$P(n,k)$ is the number of partitions of $n$ into exactly $k$ parts. (It is also the number of partitions of $n$ into any number of parts with greatest part equal to $k$; also, for $n\ge k$, the number of partitions of $n-k$ into parts of size at most $k$.)

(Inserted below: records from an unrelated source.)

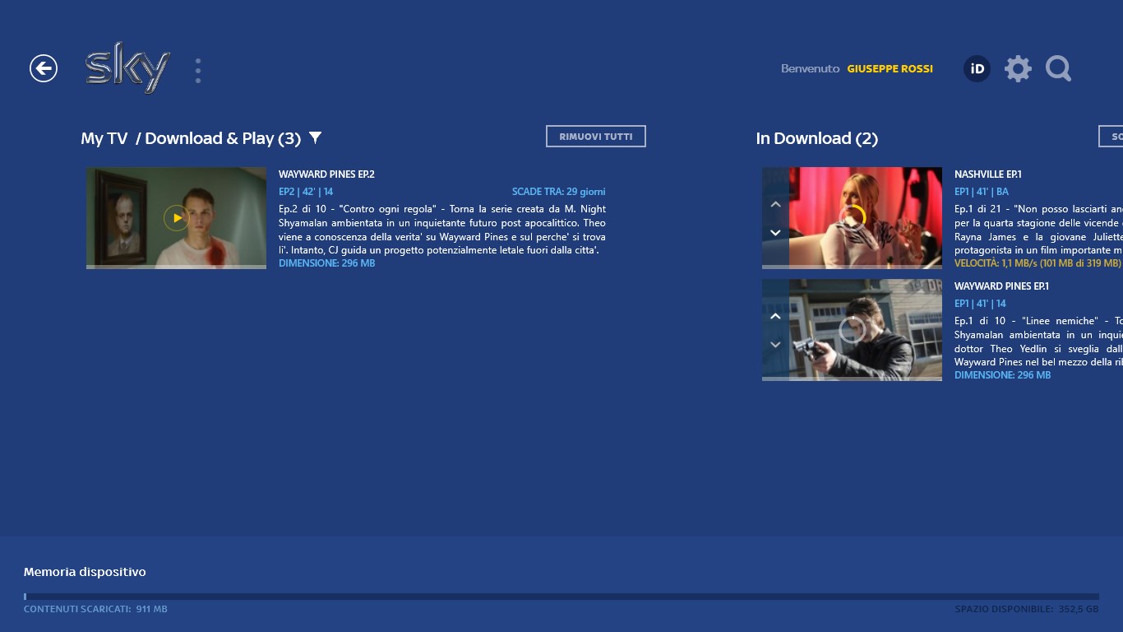Open the settings gear icon
The height and width of the screenshot is (632, 1123).
pyautogui.click(x=1018, y=69)
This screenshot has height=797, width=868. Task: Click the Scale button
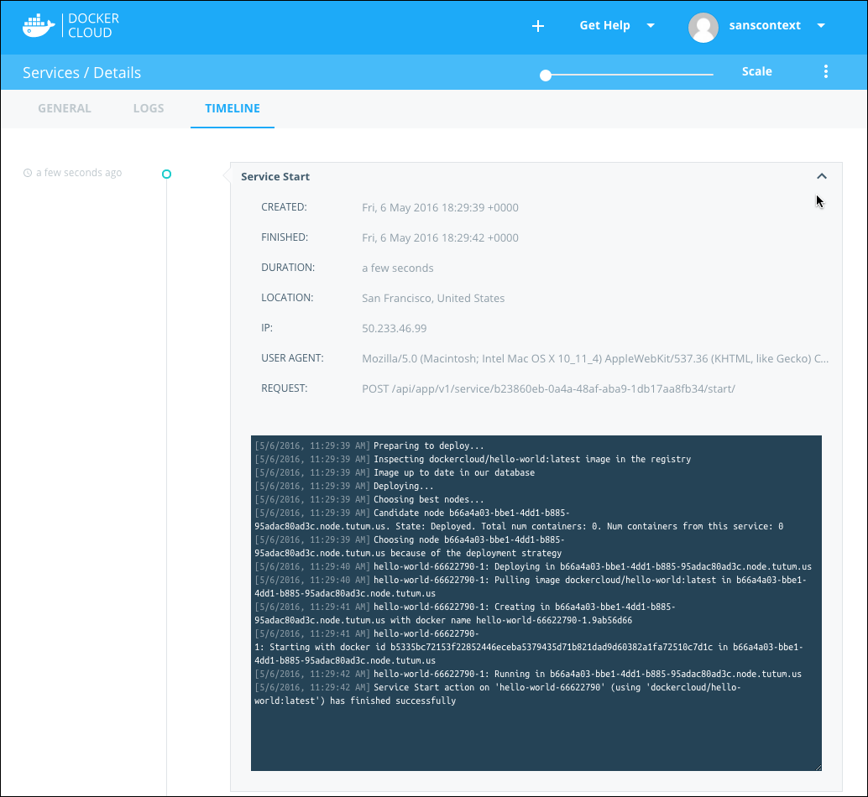tap(756, 72)
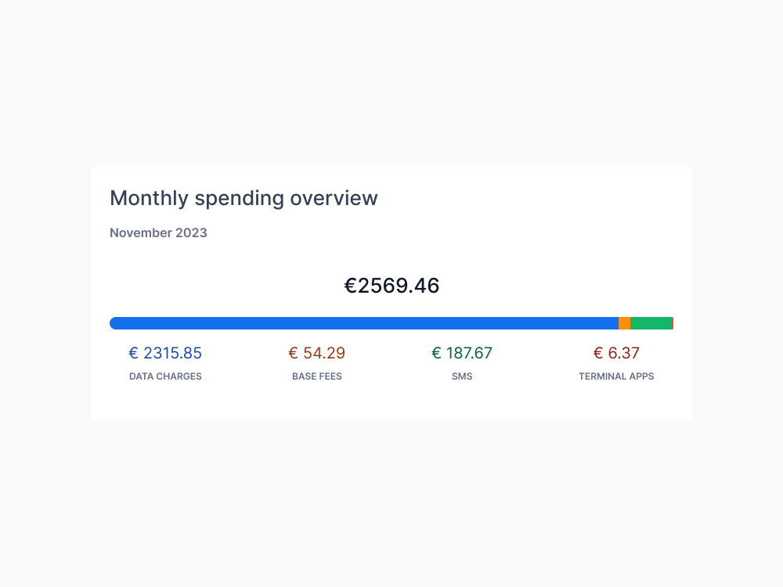Viewport: 783px width, 587px height.
Task: Select the BASE FEES label
Action: coord(317,376)
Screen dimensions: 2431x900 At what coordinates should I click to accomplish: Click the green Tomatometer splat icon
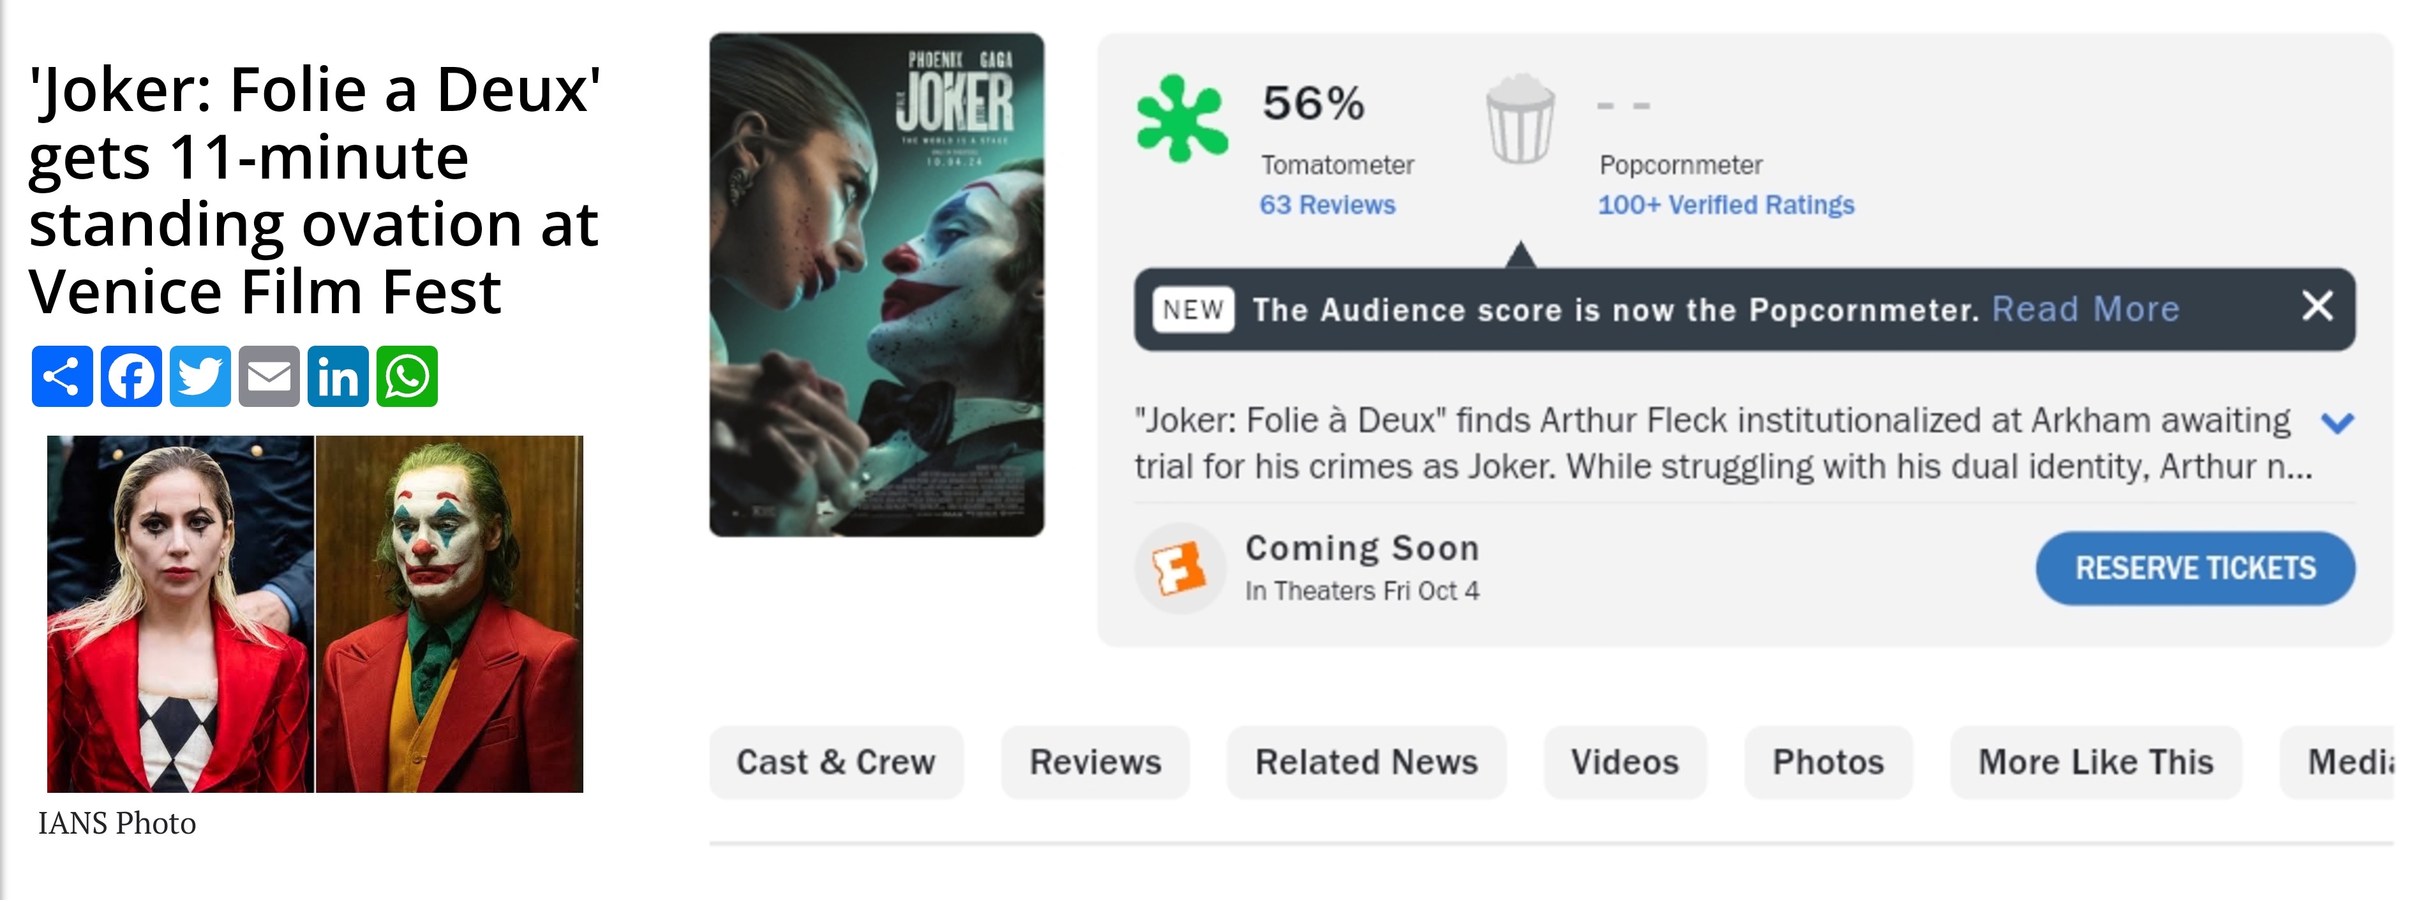tap(1182, 119)
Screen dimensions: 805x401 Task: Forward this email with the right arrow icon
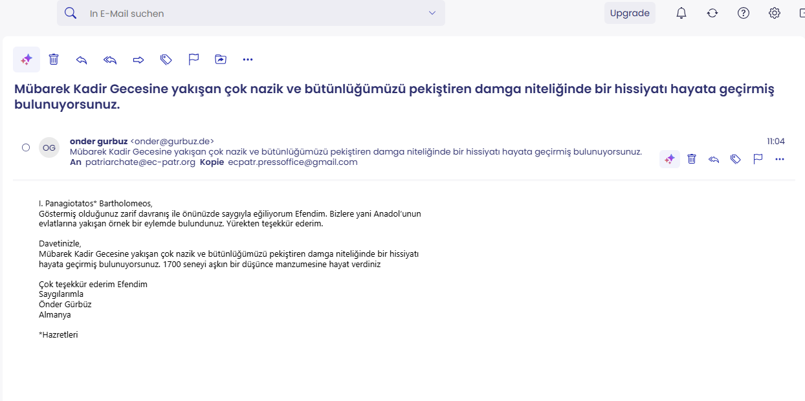pyautogui.click(x=138, y=60)
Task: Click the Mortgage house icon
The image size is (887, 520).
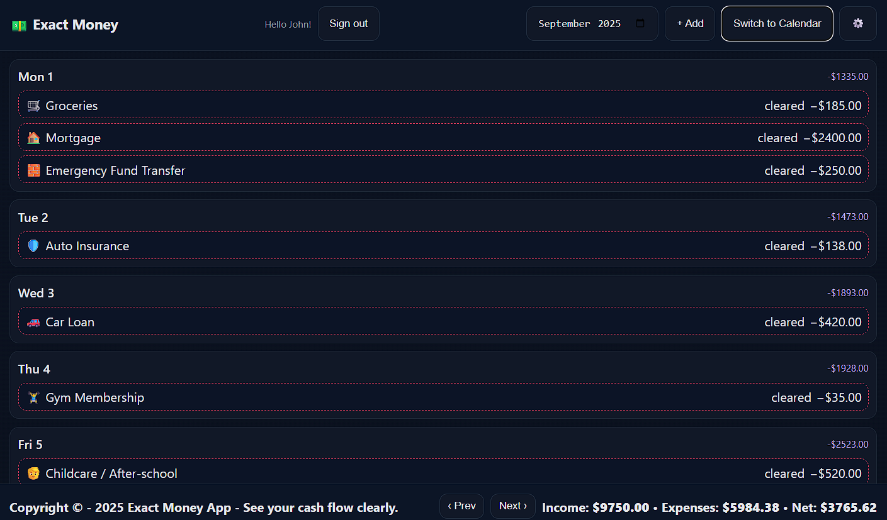Action: (33, 138)
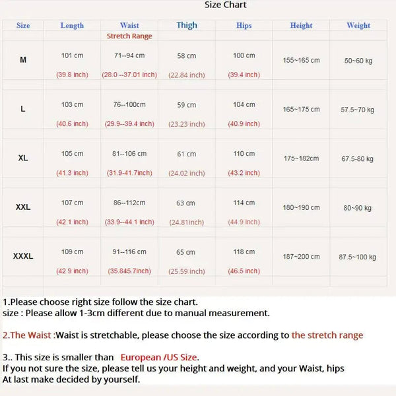Click the Height column header

301,26
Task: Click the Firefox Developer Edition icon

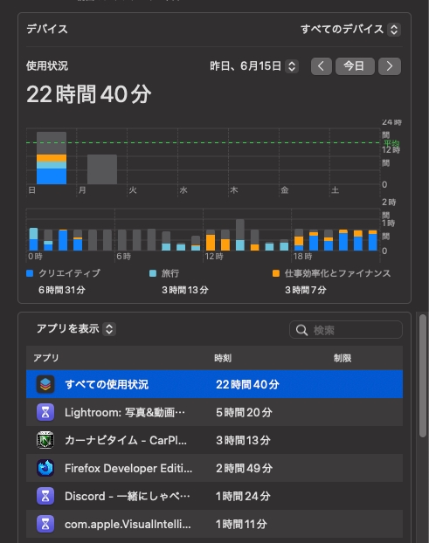Action: coord(45,468)
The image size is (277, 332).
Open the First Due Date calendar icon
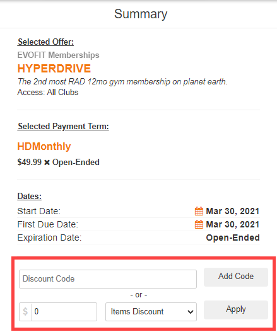pyautogui.click(x=199, y=224)
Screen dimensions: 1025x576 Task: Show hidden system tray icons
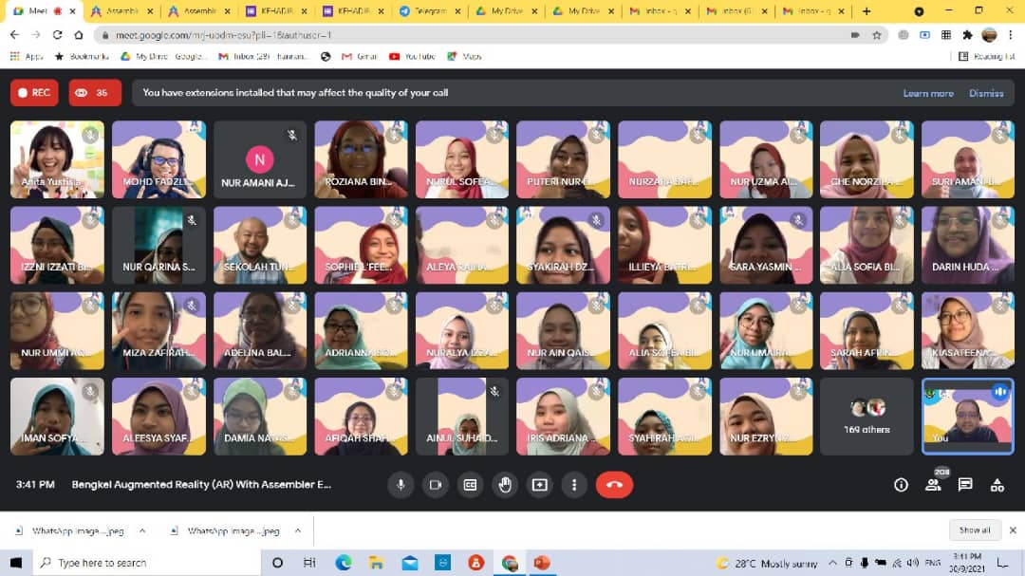click(832, 563)
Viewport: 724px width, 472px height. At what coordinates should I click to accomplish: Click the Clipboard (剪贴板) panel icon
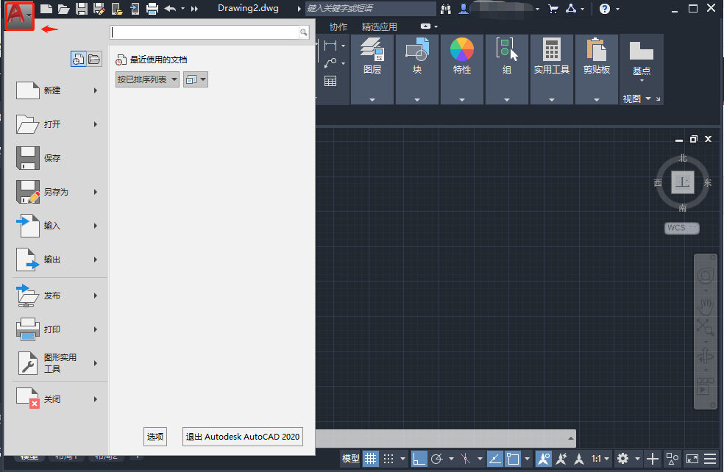[x=596, y=50]
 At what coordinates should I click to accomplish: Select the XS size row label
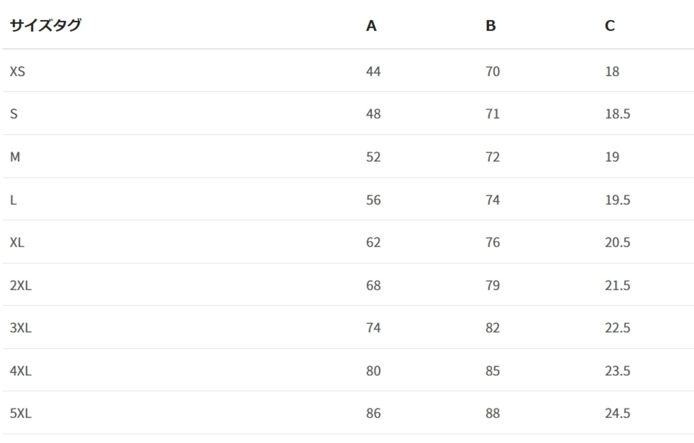click(17, 71)
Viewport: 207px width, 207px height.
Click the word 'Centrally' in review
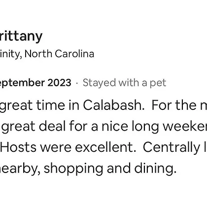click(x=172, y=148)
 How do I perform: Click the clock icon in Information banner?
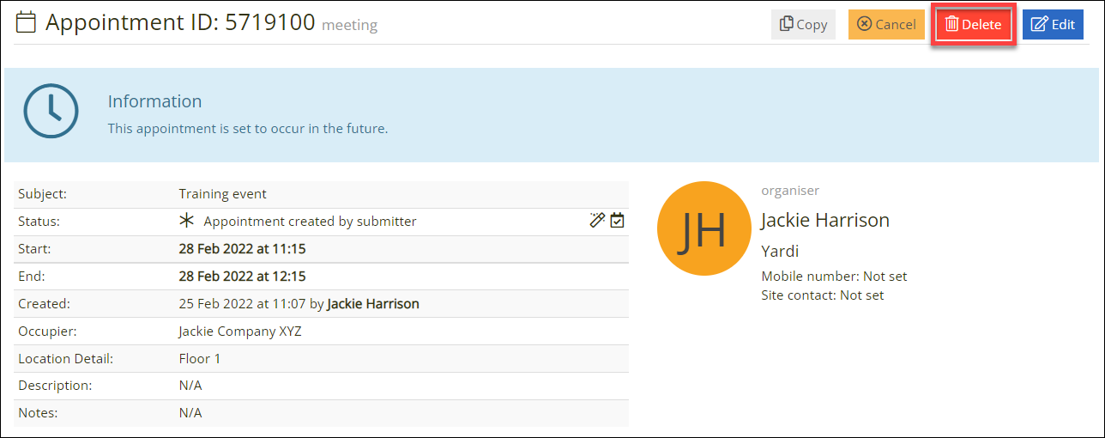click(x=51, y=111)
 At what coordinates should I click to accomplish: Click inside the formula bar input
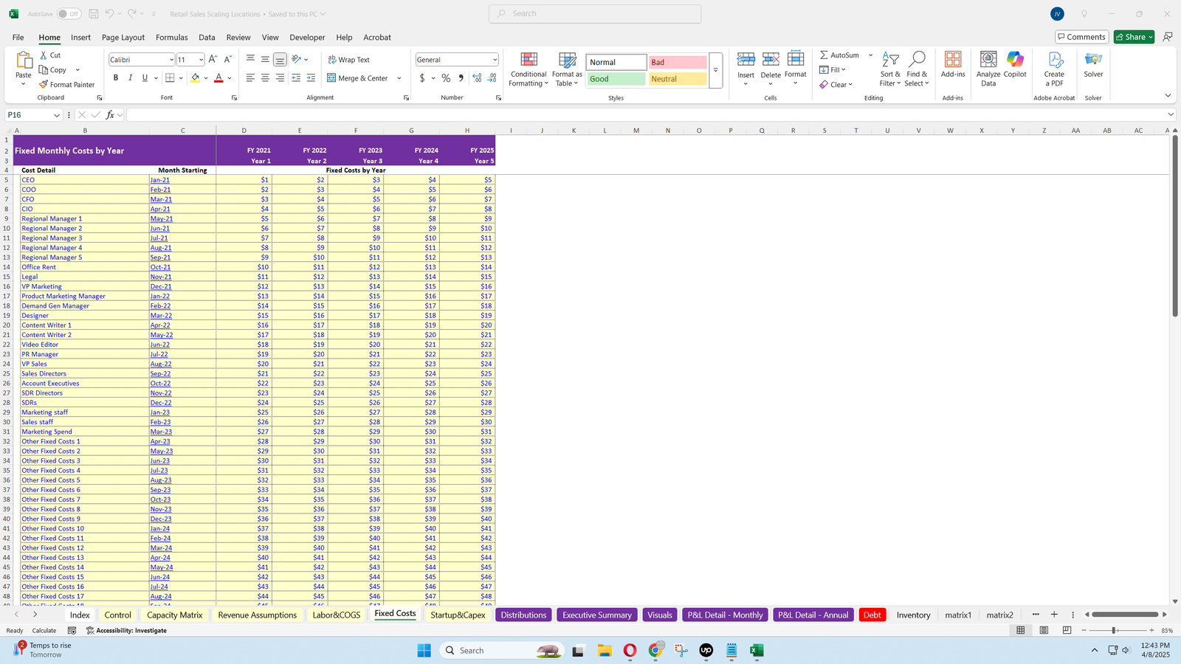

$P(n,3)$ is OEIS sequence A069905.
You are probably familiar with the identity
$$P(n,k)=P(n-1,k-1)+P(n-k,k)\quad\quad(n\ge k\ge1);\tag1$$
if not, observe that $P(n-1,k-1)$ is the number of partitions of $n$ into $k$ parts with least part equal to $1$, and $P(n-k,k)$ is the number of partitions of $n$ into $k$ parts with least part greater than $1$. We need this for $k=3$:
$$P(n,3)=P(n-1,2)+P(n-3,3)\quad\quad(n\ge3)\tag2.$$
Since $P(n,2)=\left\lfloor\frac n2\right\rfloor$, we can rewrite $(2)$ as
$$P(n,3)=\left\lfloor\frac{n-1}2\right\rfloor+P(n-3,3)\quad\quad(n\ge3).\tag3$$
Applying $(3)$ twice, we get
$$P(n,3)=\left\lfloor\frac{n-1}2\right\rfloor+\left\lfloor\frac{n-4}2\right\rfloor+P(n-6,3)\quad\quad(n\ge6).\tag4$$
Since
$$\left\lfloor\frac{n-1}2\right\rfloor+\left\lfloor\frac{n-4}2\right\rfloor=\begin{cases}\frac{n-2}2+\frac{n-4}2=n-3\quad\text{ if }n\text{ is even },\\
\frac{n-1}2+\frac{n-5}2=n-3\quad\text{ if }n\text{ is odd },
\end{cases}$$
we can rewrite $(4)$ as
$$P(n,3)=P(n-6,3)+n-3\quad\quad(n\ge6).\tag5$$
Hence, if we suppose that $n\ge6$ and
$$P(n-6,3)=\left\lfloor\frac{(n-6)^2}{12}\right\rfloor=\left\lfloor\frac{n^2-12n+36}{12}\right\rfloor=\left\lfloor\frac{n^2}{12}\right\rfloor-n+3,$$
it follows by $(5)$ that
$$P(n,3)=P(n-6,3)+n-3=\left\lfloor\frac{n^2}{12}\right\rfloor.$$
Since the equality $P(n,3)=\left\lfloor\frac{n^2}{12}\right\rfloor$ holds for the base cases $n=0,1,2,4,5$, it follows by induction that it holds whenever $n\not\equiv3\pmod6$.
Remark. In the same way, we can show that the identity
$$P(n,3)=\left\lfloor\frac{n^2+3}{12}\right\rfloor$$
holds for all $n$ without exception.